Below are entries; copy exactly, and only, the lines from the one containing "Where should I" through their final line, leaving out pictures.

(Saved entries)
-*-

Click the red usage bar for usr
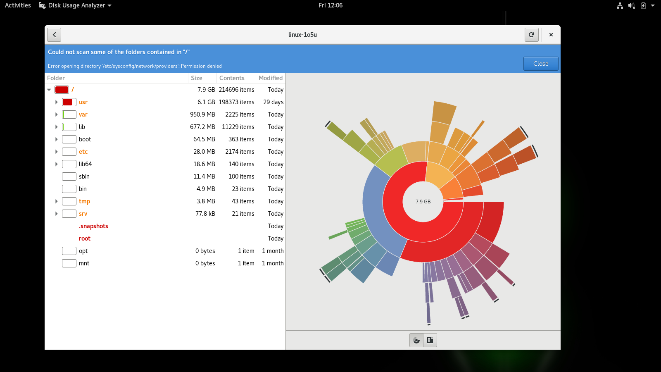The height and width of the screenshot is (372, 661). (69, 102)
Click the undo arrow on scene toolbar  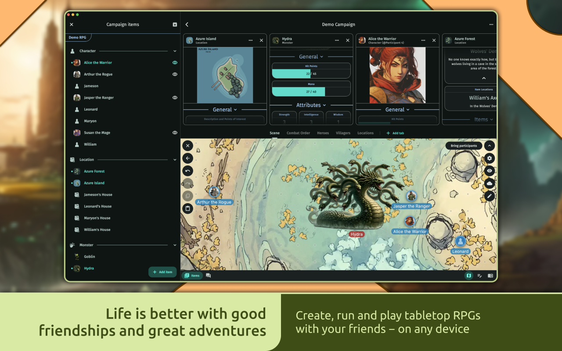(187, 171)
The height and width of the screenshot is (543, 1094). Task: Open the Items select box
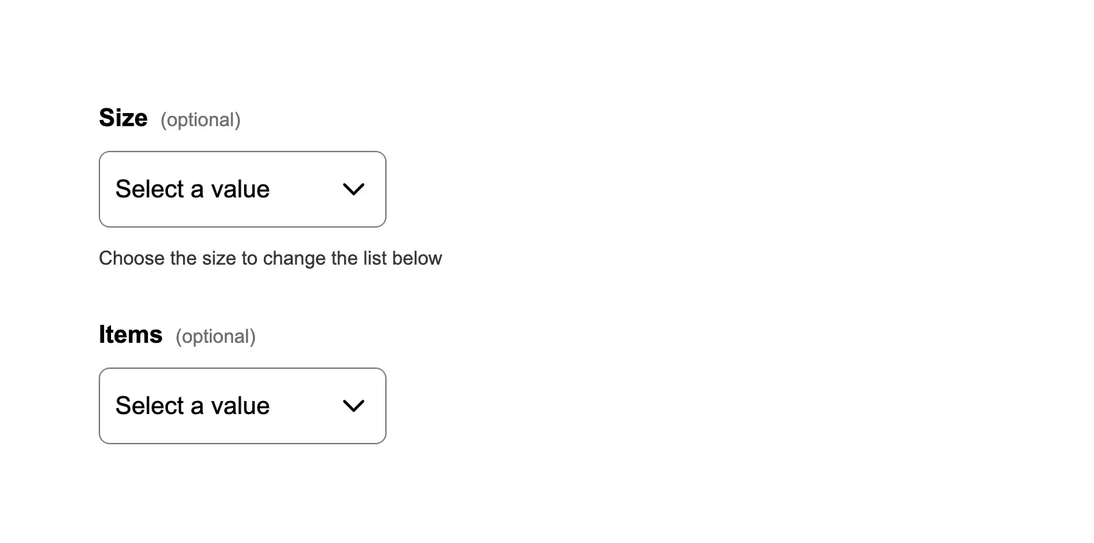click(243, 406)
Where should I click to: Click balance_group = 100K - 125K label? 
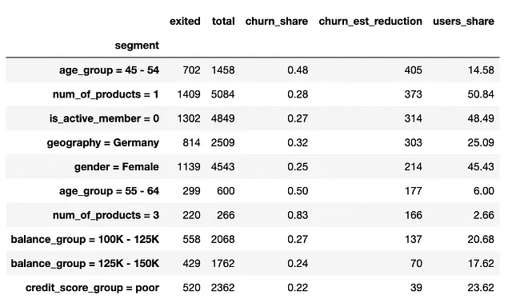85,239
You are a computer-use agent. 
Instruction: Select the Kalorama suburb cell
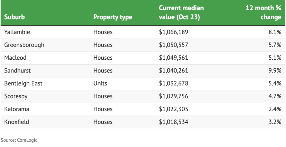click(17, 109)
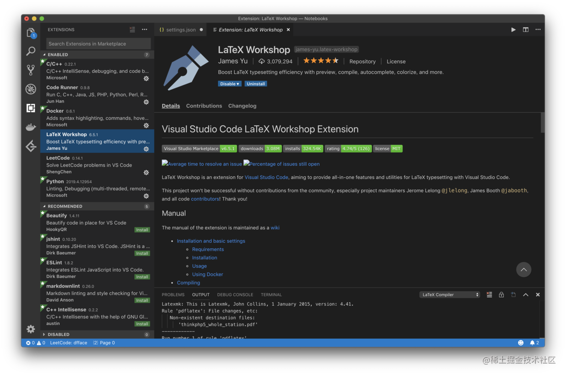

-*-

→ **ANSWER FOR THE TASK**:
Where should I click to: Click balance_group = 100K - 125K label? 
85,239
You are a computer-use agent. 
Instruction: Select the Kalorama suburb cell
click(17, 109)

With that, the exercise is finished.